WORK INSTRUCTION —
Go line by line through the listing below and copy those that hold "Paste".

*** Opening of PROVIDED ENTRIES ***

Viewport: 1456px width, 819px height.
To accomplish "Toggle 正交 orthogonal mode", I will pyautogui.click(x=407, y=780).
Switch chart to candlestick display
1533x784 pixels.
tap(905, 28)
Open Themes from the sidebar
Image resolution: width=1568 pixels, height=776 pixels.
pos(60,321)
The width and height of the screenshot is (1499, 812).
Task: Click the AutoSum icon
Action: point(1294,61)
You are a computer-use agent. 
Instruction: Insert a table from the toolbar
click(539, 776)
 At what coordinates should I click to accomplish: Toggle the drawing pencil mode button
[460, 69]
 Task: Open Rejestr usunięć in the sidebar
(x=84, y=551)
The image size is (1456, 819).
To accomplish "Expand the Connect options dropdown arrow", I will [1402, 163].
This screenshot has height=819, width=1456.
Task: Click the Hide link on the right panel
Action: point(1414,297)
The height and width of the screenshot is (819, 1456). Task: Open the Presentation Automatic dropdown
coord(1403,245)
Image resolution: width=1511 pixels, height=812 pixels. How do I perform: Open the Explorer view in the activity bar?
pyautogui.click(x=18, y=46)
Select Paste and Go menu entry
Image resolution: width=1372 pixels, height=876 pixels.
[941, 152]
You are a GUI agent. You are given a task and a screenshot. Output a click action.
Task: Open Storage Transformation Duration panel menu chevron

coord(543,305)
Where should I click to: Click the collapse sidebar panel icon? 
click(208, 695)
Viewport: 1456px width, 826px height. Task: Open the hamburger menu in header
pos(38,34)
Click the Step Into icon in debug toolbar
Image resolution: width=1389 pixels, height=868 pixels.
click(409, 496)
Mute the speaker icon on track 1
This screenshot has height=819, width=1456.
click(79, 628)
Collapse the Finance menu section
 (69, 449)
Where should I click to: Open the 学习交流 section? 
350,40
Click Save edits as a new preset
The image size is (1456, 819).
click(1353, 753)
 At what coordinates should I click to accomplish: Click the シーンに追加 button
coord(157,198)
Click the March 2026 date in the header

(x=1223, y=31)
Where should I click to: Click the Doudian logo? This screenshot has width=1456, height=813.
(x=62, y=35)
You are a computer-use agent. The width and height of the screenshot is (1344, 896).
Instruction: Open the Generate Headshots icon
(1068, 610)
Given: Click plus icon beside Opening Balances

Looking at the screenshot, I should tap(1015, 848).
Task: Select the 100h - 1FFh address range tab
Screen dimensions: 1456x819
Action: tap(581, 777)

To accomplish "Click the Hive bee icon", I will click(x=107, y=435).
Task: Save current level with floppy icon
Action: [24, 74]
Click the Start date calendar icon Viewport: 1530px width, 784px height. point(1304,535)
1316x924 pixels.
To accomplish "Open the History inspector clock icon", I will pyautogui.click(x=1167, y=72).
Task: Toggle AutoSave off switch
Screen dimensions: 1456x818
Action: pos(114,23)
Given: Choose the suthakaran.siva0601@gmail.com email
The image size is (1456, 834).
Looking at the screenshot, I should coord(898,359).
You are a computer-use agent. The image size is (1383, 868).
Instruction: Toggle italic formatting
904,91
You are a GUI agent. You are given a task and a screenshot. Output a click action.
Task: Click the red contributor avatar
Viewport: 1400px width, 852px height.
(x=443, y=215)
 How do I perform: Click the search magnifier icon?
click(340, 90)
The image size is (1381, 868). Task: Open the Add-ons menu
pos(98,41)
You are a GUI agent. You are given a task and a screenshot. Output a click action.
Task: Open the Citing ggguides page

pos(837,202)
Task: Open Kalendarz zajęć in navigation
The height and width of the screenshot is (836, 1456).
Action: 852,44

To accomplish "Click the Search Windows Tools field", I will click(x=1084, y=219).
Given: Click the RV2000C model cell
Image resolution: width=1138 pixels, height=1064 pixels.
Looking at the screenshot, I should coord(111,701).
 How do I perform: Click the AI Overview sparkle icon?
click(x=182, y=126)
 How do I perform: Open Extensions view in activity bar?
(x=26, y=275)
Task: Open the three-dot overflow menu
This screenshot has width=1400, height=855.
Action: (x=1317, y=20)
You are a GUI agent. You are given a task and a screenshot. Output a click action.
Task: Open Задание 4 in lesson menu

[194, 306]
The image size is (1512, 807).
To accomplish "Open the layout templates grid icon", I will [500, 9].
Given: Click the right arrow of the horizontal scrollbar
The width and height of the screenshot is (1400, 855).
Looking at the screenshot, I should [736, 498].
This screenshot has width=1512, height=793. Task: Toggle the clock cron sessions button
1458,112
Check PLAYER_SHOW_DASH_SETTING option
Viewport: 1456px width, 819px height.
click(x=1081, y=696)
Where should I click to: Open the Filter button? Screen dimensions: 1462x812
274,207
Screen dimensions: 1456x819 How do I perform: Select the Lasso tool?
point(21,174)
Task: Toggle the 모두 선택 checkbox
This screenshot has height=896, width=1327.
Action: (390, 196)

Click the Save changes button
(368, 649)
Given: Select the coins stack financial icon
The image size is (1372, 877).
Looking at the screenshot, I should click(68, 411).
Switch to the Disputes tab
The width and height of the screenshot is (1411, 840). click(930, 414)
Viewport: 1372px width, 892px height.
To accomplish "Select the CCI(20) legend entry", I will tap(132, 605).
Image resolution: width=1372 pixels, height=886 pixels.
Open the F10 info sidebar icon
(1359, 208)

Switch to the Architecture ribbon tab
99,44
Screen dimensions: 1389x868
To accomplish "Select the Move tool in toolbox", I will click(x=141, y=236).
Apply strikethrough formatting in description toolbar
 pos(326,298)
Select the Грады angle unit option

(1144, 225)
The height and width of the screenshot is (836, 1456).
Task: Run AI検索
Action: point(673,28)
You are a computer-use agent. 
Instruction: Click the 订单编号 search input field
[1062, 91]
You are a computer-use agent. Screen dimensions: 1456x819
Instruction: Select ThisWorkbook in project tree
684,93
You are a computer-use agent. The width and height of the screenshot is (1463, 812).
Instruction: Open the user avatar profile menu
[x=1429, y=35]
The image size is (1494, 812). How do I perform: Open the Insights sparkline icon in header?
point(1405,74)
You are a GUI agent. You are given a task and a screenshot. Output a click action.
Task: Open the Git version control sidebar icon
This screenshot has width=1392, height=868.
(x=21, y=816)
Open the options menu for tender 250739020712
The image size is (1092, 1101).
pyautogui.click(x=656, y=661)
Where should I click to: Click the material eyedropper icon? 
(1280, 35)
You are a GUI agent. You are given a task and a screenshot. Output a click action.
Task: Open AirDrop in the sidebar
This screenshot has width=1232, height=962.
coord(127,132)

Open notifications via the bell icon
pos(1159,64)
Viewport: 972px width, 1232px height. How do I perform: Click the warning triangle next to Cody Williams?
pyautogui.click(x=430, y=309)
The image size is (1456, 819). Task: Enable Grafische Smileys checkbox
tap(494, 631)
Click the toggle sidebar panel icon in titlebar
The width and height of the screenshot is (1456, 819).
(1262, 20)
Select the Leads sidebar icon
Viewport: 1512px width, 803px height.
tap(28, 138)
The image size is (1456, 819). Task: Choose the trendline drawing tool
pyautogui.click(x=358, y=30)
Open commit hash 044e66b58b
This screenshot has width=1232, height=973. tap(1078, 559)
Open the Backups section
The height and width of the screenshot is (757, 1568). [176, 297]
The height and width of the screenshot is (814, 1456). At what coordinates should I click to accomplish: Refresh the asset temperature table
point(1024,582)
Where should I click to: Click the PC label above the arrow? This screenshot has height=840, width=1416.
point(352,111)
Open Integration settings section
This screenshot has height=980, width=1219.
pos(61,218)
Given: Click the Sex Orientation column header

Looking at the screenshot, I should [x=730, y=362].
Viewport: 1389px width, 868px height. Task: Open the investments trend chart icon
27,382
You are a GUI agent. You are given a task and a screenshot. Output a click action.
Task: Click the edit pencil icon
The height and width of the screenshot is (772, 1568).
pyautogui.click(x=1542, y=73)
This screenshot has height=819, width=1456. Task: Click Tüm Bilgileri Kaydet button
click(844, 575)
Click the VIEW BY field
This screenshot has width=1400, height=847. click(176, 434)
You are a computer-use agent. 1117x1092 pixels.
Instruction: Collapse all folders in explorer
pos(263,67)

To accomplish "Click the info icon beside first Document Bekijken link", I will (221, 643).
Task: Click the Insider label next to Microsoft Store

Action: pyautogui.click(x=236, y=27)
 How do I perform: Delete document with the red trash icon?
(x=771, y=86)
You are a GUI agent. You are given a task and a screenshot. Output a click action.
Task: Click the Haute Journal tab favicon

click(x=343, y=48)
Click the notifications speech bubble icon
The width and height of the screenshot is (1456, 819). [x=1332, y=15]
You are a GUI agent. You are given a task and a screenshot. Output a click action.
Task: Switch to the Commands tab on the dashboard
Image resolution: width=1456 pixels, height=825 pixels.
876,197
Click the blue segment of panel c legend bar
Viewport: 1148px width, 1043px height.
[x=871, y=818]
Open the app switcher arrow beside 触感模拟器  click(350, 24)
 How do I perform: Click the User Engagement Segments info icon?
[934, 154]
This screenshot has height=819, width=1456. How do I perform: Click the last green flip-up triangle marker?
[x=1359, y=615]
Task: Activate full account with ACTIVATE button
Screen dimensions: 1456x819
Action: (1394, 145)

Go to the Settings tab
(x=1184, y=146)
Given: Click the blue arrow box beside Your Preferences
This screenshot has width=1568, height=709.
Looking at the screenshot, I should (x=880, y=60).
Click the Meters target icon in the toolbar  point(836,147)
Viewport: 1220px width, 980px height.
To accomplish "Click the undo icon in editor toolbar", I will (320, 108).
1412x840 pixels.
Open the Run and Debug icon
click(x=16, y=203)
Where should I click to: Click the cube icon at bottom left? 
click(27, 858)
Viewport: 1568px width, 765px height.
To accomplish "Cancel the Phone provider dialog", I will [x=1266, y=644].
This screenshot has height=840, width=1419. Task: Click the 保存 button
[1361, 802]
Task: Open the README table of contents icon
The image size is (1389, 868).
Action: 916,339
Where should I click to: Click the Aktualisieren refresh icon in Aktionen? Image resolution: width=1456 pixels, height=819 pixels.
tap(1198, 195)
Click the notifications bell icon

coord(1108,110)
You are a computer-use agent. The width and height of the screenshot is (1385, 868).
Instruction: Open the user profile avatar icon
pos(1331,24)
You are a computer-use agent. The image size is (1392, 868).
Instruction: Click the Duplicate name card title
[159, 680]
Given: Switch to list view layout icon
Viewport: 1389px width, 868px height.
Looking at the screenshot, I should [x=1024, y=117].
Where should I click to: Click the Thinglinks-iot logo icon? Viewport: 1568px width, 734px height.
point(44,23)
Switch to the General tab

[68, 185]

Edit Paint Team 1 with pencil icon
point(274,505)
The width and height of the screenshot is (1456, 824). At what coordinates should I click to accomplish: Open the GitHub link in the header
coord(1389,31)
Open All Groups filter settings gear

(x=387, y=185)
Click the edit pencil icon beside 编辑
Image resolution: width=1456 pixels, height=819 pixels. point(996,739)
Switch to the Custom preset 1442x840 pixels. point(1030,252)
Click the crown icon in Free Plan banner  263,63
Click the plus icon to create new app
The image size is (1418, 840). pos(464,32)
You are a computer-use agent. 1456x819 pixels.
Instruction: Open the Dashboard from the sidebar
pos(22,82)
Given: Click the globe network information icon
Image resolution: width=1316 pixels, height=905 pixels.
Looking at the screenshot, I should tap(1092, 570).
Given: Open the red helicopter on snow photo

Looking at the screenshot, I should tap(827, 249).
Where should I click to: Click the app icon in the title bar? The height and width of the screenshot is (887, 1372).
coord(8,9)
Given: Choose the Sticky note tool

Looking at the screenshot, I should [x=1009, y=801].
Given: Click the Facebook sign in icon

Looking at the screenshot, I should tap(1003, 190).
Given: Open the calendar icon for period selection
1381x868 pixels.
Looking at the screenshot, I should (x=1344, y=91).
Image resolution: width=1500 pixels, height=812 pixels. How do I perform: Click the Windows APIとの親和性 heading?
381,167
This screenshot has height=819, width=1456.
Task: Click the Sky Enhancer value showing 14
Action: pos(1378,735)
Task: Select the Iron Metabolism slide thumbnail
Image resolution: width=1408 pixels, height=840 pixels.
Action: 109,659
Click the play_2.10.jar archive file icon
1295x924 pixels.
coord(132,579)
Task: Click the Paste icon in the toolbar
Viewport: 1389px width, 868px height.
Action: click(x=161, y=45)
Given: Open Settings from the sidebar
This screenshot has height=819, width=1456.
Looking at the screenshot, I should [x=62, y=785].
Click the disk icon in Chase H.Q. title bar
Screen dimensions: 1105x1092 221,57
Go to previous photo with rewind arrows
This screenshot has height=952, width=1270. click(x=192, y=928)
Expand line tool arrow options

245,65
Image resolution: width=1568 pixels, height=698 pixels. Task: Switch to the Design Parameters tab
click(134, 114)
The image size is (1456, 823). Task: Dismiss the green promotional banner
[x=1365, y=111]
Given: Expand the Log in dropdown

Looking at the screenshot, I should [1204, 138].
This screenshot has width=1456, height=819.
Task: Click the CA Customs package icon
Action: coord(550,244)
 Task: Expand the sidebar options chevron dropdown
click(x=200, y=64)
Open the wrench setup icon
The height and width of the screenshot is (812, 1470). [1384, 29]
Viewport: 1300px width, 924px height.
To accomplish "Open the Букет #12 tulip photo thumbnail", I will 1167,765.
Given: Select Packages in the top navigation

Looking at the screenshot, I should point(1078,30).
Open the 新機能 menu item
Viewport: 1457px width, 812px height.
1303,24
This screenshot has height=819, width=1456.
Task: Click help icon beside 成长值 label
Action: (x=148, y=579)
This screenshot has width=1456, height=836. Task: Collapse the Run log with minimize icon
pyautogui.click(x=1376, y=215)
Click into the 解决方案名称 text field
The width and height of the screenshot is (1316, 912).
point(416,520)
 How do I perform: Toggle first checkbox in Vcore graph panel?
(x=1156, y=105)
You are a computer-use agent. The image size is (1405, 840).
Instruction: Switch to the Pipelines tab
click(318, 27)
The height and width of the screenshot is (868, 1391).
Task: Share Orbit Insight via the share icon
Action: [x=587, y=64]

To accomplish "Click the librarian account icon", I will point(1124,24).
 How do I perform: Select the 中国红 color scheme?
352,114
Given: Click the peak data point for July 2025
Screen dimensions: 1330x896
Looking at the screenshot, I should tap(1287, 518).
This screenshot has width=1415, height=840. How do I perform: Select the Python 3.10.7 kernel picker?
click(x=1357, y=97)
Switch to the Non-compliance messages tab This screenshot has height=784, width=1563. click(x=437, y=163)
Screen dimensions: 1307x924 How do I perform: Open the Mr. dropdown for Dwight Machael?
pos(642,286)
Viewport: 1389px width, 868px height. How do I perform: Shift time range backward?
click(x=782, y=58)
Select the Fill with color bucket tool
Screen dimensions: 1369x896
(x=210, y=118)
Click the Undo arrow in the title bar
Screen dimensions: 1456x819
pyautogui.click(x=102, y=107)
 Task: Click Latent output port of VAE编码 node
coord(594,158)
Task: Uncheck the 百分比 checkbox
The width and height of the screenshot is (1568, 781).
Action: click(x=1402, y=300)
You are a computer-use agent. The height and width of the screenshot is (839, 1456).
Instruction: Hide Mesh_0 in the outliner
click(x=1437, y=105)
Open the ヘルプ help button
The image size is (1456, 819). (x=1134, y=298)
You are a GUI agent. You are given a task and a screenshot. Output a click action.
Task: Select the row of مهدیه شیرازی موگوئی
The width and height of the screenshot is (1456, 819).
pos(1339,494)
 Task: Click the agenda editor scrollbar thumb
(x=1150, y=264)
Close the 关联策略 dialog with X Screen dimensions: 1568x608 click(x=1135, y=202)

*** Close of PROVIDED ENTRIES ***

TASK RESPONSE —
Select Paste and Go menu entry
Task: Click the Paste icon in the toolbar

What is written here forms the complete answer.